Heleno foi o maior ícone do futebol carioca dos anos 40 e primeiro craque problema do futebol mundial. O "jogador galã", assim apelidado, foi pioneiro no estilo de jogador bon vivant, polêmico, mas genial na nas quatro linhas. Um mix de Romário, pelo faro de gol, com o temperamento de Edmundo, a classe de Falcão e inteligência de Tostão, por se tratar de um advogado e bem esclarecido. Heleno morreu internado em um hospício vítima de sífilis cerebral contraída por meio de seu estilo de vida desregrado e intenso. Uma carreira meteórica que transitou das glórias e  centro dos holofotes ao fundo do poço, anonimato e morte precoce.

(Rodrigo Santoro interpreta Heleno de Freitas no cinema em: "Heleno - O príncipe maldito")
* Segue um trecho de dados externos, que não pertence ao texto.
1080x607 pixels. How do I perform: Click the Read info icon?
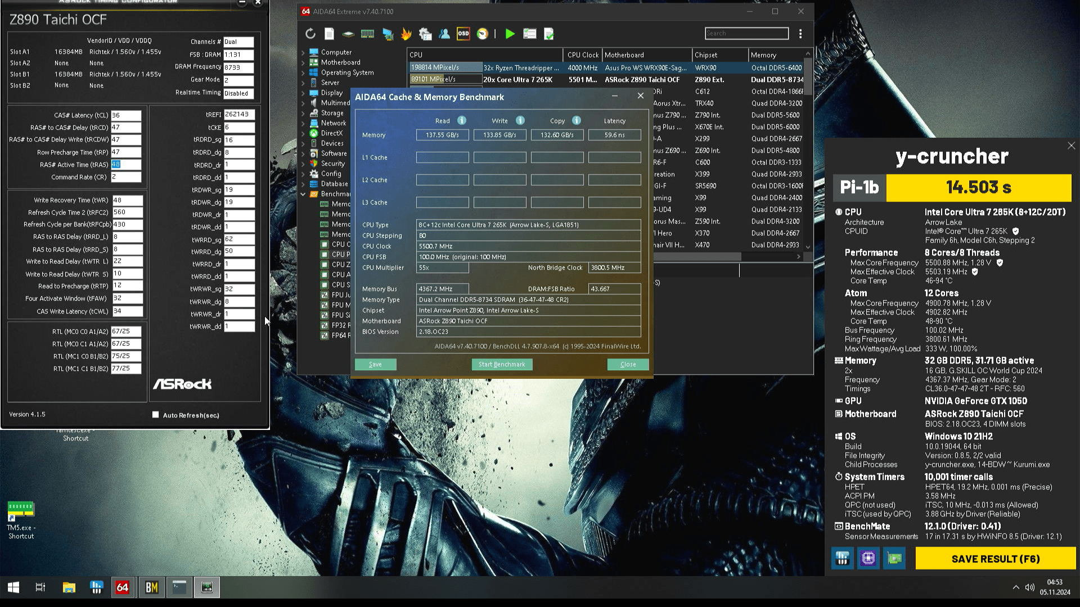tap(461, 121)
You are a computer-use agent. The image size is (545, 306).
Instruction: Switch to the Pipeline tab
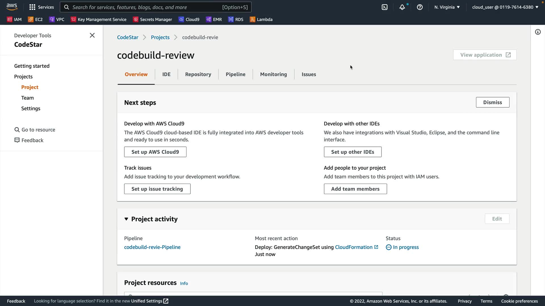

O "Anjo das pernas tortas" não teve um destino muito diferente. Infinitamente genial, Mané Garrincha recriou o futebol utilizando suas pernas como pincéis que contornam a transição de uma era da arte para a outra. O futebol se tornou espetáculo após Garrincha. E o artista principal desse espetáculo morreu pobre e bêbado, caído em uma rua do subúrbio carioca. Um triste fim para aquele que foi conhecido como o "A alegria do povo".
Uma história de traços semelhantes está sendo escrita pelo talentoso Jobson. Posso soar exagerado aos leitores, mas vi Jobson nascer com um potencial incrível para craque e não o vejo em outra posição a não ser ao lado dos grandes atacantes do futebol brasileiro na atualidade, não fosse o seu talento também para o drama. Tal qual Heleno e Mané, Jobson é um dependente químico e luta contra esse mal há anos. A torcida do Glorioso acompanha esse drama de perto e com apreensão enquanto eu penso: Jobson não poderia vestir outra camisa a não ser a do Botafogo. E é para ela que nessas indas e vindas e ele sempre acaba voltando.
Há nessa linda camisa que tanto respeito um imã para histórias trágicas e por isso esse é o clube que mais inspirou obras literárias no futebol brasileiro. Ainda torço por Jóbson. E tenho certeza que no coração de todo botafoguense e torcedor do bom futebol há uma enorme esperança de que no desfecho haja glórias maiores que as tragédias,  ao menos nesta história.